• [YOUR ASSIGNMENT]: Where a line of the entries holds the string "width", copy that line.

• [EXERCISE INPUTS]:
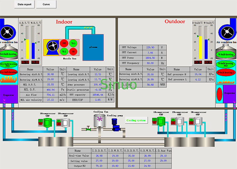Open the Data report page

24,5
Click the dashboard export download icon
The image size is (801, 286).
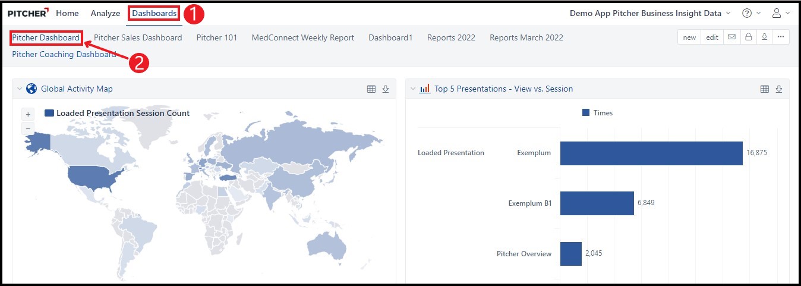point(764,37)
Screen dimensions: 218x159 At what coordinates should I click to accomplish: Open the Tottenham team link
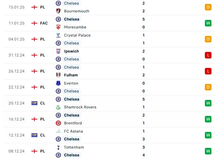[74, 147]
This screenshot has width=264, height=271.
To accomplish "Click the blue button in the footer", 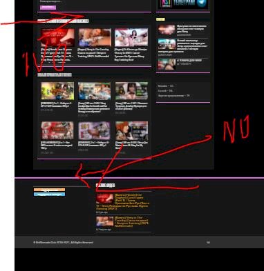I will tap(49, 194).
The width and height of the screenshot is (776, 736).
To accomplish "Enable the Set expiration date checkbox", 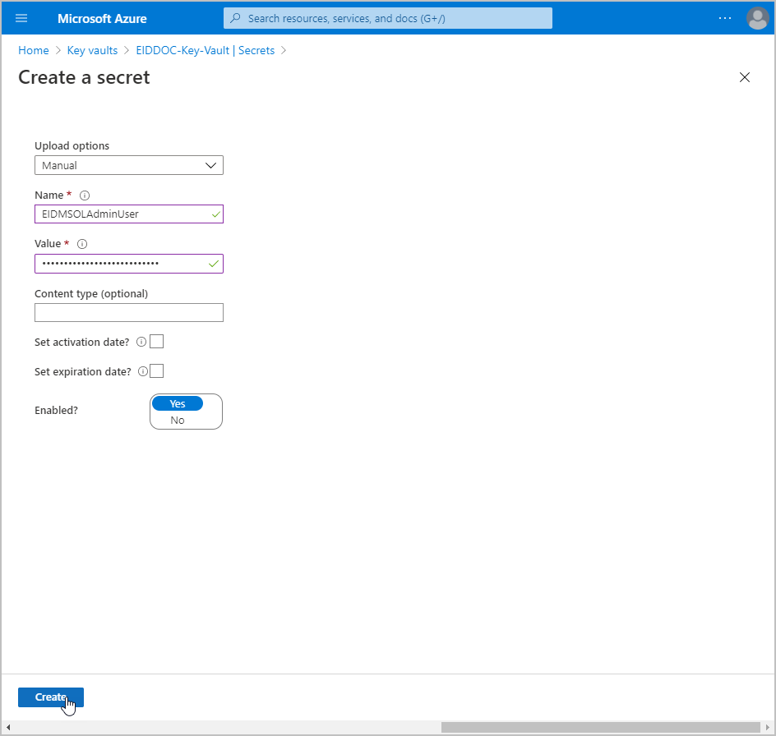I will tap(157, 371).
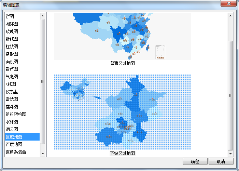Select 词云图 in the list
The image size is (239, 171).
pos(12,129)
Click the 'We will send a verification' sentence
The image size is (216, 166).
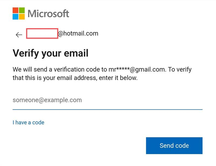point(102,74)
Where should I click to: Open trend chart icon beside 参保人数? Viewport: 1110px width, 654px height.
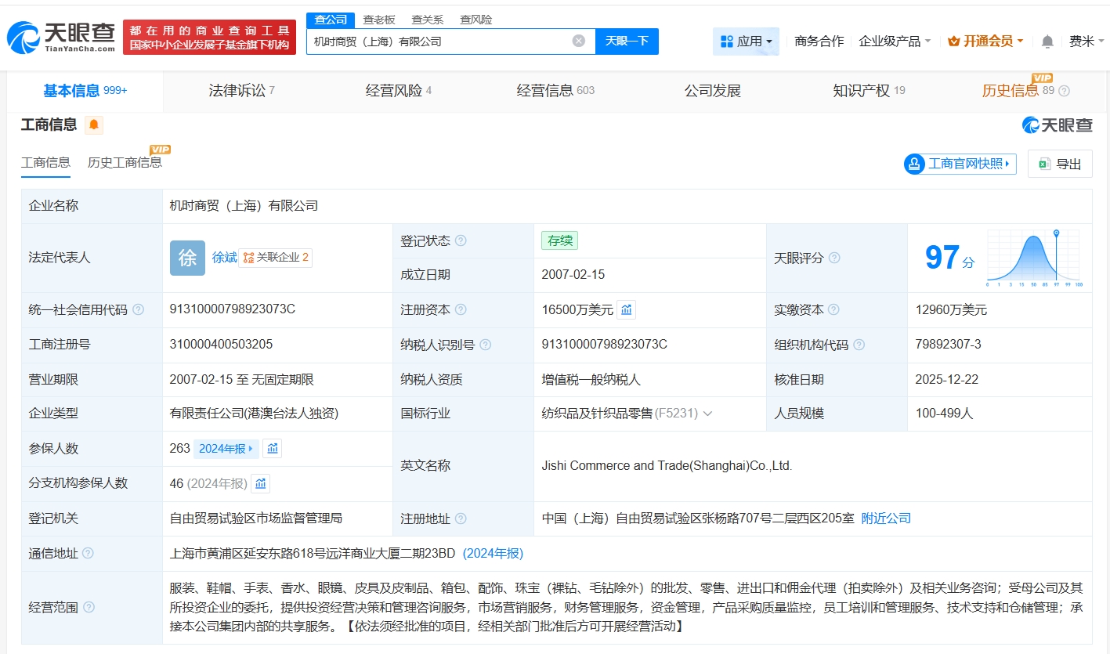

• [RESULT OF THE TASK]:
This screenshot has width=264, height=271.
The width and height of the screenshot is (776, 736).
Where should I click to: Open trend chart icon beside 参保人数? Viewport: 1110px width, 654px height.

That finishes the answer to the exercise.